- [Task goal]
Check every line below for the word "Decrease" and show those that hold it.

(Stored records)
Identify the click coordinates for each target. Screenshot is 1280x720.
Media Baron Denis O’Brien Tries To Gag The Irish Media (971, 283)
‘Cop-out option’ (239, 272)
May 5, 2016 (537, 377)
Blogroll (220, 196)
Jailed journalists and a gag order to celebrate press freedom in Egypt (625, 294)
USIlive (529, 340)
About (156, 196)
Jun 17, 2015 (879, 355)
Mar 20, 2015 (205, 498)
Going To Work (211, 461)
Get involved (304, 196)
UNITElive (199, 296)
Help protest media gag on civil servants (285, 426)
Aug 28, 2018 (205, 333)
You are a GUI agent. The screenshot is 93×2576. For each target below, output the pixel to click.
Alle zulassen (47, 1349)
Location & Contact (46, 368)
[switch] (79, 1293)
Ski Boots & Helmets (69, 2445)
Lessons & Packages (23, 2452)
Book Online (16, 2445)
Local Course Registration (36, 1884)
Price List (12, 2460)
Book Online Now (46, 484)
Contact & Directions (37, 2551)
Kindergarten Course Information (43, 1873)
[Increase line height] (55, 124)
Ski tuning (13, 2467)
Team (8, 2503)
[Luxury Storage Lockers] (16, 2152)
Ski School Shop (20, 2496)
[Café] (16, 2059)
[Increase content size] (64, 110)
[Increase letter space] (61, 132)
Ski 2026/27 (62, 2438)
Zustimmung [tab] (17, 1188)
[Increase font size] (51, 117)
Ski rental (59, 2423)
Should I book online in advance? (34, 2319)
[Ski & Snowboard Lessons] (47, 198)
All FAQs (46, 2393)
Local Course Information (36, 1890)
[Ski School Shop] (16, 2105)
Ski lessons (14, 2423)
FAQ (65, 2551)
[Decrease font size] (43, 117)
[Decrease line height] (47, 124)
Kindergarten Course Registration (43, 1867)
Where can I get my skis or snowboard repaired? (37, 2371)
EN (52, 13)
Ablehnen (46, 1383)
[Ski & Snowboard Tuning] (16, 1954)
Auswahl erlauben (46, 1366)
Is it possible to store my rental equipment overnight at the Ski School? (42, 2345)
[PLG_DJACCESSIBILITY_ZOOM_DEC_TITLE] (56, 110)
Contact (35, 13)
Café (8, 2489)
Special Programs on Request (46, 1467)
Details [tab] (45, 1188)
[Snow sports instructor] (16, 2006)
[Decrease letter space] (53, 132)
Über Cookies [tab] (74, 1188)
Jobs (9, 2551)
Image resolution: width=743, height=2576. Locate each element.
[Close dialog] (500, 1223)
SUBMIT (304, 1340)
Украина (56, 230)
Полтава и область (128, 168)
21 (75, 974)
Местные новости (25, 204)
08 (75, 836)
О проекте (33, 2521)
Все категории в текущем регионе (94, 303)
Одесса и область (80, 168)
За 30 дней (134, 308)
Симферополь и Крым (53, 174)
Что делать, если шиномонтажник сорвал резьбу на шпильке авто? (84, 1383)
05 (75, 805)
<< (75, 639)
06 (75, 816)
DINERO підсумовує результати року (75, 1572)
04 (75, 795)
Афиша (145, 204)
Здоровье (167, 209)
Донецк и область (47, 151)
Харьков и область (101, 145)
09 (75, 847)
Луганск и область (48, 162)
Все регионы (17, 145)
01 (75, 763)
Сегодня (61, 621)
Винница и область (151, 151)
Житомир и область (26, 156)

- [Reply]
[Decrease font size] (43, 117)
[Decrease line height] (47, 124)
[Decrease letter space] (53, 132)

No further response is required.